Ritse Mann (left) and Jan van Zelst (right) are members of the theme Women's cancers.
Jan van Zelst and Ritse Mann showed in European Radiology that using an intelligent MinIP that comprehensively shows and enhances suspicious areas in automated 3D breast ultrasound volumes obtained in women with dense breasts increases reading efficiency without sacrificing sensitivity, thus improving the clinical utility of the technique.
ObjectivesTo determine the effect of computer-aided-detection (CAD) software for automated breast ultrasound (ABUS) on reading time (RT) and performance in screening for breast cancer.
Material and methods
Unilateral ABUS examinations of 120 women with dense breasts were randomly selected from a multi-institutional archive of cases including 30 malignant (20/30 mammography-occult), 30 benign, and 60 normal cases with histopathological verification or ≥ 2 years of negative follow-up. Eight radiologists read once with (CAD-ABUS) and once without CAD (ABUS) with > 8 weeks between reading sessions. Readers provided a BI-RADS score and a level of suspiciousness (0-100). RT, sensitivity, specificity, PPV and area under the curve (AUC) were compared.
Results
Average RT was significantly shorter using CAD-ABUS (133.4 s/case, 95% CI 129.2-137.6) compared with ABUS (158.3 s/case, 95% CI 153.0-163.3) (p < 0.001). Sensitivity was 0.84 for CAD-ABUS (95% CI 0.79-0.89) and ABUS (95% CI 0.78-0.88) (p = 0.90). Three out of eight readers showed significantly higher specificity using CAD. Pooled specificity (0.71, 95% CI 0.68-0.75 vs. 0.67, 95% CI 0.64-0.70, p = 0.08) and PPV (0.50, 95% CI 0.45-0.55 vs. 0.44, 95% CI 0.39-0.49, p = 0.07) were higher in CAD-ABUS vs. ABUS, respectively, albeit not significantly.
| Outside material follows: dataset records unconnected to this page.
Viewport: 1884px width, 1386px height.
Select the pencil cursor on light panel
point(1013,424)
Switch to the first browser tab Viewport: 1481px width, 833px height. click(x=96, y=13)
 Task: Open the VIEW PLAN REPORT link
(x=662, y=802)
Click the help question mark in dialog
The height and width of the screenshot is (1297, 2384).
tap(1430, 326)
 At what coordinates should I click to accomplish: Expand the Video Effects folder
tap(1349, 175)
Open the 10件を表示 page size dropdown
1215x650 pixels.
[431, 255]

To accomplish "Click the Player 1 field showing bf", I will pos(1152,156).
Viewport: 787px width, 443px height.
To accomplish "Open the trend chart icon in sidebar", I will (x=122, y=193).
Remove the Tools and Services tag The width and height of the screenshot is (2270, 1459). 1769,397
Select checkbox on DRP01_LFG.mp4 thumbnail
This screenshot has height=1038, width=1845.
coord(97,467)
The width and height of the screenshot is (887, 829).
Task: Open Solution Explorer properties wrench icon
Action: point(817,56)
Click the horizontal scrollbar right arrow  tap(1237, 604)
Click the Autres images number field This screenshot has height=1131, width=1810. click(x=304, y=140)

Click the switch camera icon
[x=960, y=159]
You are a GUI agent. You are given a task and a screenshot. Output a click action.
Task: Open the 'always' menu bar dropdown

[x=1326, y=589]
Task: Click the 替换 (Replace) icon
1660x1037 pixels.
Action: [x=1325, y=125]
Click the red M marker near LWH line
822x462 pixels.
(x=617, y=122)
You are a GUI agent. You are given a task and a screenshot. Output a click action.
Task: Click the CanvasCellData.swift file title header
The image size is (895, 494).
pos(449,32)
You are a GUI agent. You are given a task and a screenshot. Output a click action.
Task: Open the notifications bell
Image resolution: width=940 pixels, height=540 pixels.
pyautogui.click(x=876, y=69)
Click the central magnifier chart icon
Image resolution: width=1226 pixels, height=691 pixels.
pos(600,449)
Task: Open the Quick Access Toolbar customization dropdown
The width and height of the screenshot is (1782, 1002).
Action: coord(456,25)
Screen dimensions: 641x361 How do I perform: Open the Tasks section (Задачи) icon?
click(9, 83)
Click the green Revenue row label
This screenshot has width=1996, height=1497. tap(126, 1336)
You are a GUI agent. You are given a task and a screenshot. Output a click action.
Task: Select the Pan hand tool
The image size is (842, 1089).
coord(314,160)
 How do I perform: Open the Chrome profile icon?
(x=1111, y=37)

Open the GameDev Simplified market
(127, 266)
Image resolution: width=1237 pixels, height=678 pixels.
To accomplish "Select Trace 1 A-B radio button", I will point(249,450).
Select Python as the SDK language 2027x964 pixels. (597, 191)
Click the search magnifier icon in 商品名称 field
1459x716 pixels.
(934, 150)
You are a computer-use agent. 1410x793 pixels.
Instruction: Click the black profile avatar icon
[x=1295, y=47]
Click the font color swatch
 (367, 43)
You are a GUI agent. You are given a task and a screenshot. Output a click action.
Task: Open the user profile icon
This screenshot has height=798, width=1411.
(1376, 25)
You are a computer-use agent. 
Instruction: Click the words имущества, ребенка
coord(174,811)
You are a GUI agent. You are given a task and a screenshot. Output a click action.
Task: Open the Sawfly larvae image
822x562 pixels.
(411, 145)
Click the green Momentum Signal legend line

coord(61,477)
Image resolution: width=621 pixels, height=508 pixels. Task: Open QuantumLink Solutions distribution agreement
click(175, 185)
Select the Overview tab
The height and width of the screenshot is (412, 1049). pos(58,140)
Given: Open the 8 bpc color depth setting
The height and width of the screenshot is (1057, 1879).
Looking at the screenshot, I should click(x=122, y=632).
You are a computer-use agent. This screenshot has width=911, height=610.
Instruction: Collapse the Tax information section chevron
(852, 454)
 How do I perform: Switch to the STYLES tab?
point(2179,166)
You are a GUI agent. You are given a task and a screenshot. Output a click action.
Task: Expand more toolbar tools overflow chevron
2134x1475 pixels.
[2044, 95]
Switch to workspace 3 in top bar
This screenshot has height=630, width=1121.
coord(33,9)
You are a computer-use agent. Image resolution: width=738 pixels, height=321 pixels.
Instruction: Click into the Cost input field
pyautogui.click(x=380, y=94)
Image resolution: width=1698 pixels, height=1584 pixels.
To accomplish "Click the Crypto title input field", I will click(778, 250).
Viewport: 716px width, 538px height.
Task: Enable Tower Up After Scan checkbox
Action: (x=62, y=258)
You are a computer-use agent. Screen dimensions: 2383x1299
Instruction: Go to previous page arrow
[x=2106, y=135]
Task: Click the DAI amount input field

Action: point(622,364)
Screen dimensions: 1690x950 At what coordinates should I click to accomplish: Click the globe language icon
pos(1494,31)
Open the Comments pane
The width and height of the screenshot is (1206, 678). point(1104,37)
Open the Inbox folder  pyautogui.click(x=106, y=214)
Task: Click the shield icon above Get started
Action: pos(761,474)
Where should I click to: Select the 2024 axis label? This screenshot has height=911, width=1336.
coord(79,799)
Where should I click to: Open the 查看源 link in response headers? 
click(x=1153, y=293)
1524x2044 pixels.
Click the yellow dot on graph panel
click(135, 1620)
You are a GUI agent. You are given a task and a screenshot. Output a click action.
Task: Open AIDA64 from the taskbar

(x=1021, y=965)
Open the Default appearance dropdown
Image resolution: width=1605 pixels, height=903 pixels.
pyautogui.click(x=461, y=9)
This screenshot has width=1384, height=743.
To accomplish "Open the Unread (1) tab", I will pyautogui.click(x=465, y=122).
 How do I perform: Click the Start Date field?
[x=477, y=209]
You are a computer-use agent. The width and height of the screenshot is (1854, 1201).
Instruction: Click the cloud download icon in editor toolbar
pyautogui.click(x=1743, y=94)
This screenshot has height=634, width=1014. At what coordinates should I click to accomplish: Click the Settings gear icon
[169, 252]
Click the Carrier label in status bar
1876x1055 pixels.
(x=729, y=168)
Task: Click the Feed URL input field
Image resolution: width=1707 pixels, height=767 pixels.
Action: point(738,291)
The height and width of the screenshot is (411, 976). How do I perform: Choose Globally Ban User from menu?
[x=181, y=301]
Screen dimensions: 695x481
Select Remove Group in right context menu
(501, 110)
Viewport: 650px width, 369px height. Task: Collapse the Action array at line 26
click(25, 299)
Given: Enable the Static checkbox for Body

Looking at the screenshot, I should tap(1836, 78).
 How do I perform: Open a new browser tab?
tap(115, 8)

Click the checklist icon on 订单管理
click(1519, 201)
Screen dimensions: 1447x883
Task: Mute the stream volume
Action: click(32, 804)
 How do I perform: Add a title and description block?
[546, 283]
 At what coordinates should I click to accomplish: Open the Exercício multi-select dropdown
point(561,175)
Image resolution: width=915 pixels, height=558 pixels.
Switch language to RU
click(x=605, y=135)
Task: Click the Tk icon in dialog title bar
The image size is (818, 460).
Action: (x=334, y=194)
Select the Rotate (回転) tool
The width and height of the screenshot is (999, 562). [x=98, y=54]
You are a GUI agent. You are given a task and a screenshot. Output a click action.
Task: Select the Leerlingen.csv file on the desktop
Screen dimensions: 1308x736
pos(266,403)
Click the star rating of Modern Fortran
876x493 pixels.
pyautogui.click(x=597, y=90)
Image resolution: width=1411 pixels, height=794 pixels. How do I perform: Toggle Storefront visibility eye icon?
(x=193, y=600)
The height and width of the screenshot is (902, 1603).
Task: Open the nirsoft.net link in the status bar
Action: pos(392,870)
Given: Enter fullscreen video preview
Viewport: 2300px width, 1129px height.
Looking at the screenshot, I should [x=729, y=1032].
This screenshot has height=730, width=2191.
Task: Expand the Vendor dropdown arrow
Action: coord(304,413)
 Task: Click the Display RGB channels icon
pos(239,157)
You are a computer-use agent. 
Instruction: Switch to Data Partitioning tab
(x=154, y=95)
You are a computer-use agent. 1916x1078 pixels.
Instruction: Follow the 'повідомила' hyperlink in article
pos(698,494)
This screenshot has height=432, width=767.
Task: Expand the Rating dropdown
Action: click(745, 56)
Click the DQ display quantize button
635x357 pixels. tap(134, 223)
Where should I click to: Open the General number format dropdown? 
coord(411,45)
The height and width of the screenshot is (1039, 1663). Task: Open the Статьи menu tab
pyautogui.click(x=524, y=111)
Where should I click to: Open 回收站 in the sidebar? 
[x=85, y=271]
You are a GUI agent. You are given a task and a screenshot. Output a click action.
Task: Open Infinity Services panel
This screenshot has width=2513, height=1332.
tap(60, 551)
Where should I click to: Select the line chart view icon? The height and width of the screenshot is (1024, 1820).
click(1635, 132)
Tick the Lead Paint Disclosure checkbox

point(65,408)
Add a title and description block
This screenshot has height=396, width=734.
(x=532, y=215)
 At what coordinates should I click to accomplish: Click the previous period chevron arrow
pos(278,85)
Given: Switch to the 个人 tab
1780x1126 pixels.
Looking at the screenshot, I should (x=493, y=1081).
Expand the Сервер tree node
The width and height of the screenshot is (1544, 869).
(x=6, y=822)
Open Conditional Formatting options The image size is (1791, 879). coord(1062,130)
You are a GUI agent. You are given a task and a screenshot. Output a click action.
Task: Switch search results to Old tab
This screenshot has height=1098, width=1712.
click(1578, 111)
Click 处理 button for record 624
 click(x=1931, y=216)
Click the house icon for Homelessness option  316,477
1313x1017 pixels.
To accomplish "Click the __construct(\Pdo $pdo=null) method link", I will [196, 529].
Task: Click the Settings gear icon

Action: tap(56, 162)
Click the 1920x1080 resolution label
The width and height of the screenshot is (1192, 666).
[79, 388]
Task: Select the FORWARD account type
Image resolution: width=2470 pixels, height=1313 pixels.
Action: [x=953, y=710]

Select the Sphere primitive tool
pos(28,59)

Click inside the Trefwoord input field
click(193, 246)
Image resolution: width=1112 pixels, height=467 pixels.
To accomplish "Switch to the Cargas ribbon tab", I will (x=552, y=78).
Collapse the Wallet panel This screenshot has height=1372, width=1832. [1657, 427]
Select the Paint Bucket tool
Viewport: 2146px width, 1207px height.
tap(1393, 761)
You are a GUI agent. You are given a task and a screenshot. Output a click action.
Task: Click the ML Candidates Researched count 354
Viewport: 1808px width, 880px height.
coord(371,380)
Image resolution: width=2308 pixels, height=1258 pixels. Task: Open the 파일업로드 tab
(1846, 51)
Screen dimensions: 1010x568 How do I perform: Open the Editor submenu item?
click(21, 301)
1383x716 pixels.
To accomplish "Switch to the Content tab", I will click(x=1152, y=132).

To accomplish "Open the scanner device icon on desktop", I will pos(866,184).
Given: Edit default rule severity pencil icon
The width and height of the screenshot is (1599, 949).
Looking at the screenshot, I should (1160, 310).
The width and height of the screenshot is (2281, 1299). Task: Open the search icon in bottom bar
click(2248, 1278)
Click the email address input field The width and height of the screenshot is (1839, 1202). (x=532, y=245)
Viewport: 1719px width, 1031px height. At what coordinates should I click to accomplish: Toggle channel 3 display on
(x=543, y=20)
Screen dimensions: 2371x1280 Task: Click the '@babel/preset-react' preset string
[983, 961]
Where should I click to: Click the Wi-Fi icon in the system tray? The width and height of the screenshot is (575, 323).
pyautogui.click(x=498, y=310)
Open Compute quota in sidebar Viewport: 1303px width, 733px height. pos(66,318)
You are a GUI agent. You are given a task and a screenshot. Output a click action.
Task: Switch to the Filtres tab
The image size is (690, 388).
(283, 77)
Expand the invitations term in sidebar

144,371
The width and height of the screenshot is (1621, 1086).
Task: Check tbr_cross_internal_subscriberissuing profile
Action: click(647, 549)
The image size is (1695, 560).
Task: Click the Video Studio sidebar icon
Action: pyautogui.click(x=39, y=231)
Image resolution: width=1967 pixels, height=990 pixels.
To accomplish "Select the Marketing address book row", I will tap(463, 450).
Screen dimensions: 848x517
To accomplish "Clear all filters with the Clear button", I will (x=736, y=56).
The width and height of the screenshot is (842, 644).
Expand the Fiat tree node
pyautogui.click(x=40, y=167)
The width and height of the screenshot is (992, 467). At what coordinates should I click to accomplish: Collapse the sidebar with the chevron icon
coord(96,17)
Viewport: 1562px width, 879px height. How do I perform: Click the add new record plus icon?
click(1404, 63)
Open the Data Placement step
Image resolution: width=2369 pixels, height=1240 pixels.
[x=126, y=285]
Pooled AUC for CAD-ABUS was comparable with ABUS (0.82 vs. 0.83, p = 0.53, respectively).
Conclusion
CAD software for ABUS may decrease the time needed to screen for breast cancer without compromising the screening performance of radiologists.
Key points
• ABUS with CAD software may speed up reading time without compromising radiologists' accuracy.
• CAD software for ABUS might prevent non-detection of malignant breast lesions by radiologists.
• Radiologists reading ABUS with CAD software might improve their specificity without losing sensitivity.
Publication
Dedicated computer-aided detection software for automated 3D breast ultrasound; an efficient tool for the radiologist in supplemental screening of women with dense breasts. van Zelst JCM, Tan T, Clauser P, Domingo A, Dorrius MD, Drieling D, Golatta M, Gras F, de Jong M, Pijnappel R, Rutten MJCM, Karssemeijer N, Mann RM. Eur Radiol. 2018 Feb 7. doi: 10.1007/s00330-017-5280-3.
Ritse Mann (left) and Jan van Zelst (right) are members of the theme Women's cancers.